(Bloomberg) -- Bank Negara Malaysia said that the movements in the ringgit would continue to be market determined and that it will ensure orderly financial conditions amid the turbulence in global financial markets.  

The decline in the ringgit to multi-year lows has been fueled by the persistent strength in the US dollar, which has appreciated against almost all currencies, the central bank said in a statement on Friday.

“Malaysia remains an open economy. Rather than resorting to capital controls or re-pegging of the ringgit, the policy priority now is to sustain economic growth in an environment of price stability and to further strengthen domestic economic fundamentals through structural reforms,” Governor Nor Shamsiah Mohd Yunus said.

BNM’s statement comes during a week that saw Japan’s first market intervention in over two decades to halt the yen’s drop against the dollar.

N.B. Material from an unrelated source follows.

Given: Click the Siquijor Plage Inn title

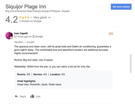Looking at the screenshot, I should [26, 7].
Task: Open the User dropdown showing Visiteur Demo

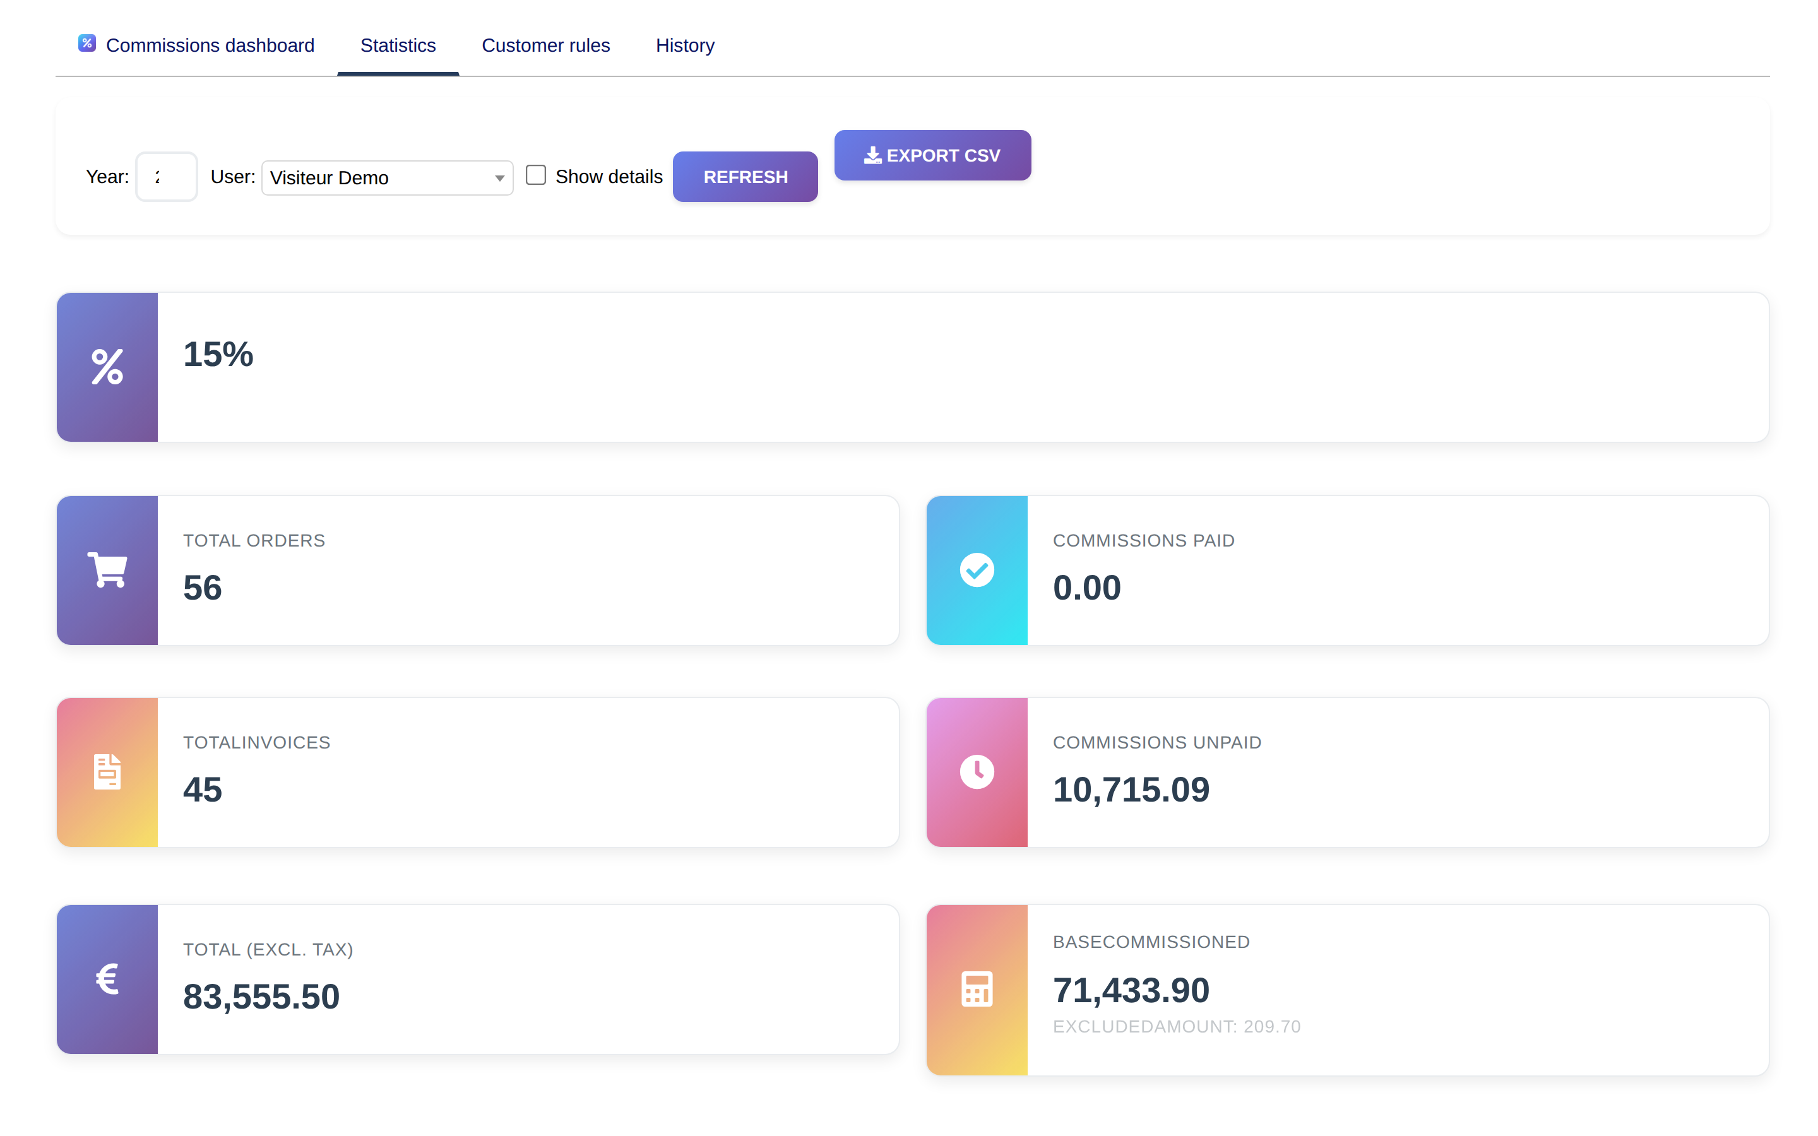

The Federal Reserve’s hawkish remarks on keeping rates higher-for-longer to control inflation has piled pressure on Asian currencies, including Malaysia’s ringgit which weakened to a 24-year low. 

Malaysia has raised borrowing costs thrice this year to 2.50% to fight pressures, with three Southeast Asian peers, including Indonesia and the Philippines, adding to the tightening trend on Thursday. The Philippine central bank separately signaled Friday that it may resort to more interest-rate hikes depending on the Fed’s actions, while also considering active market interventions to curb currency losses.

(Updates with details of interventions by Asian central banks. A previous version of this story was corrected to fix central bank abbreviation in headline.)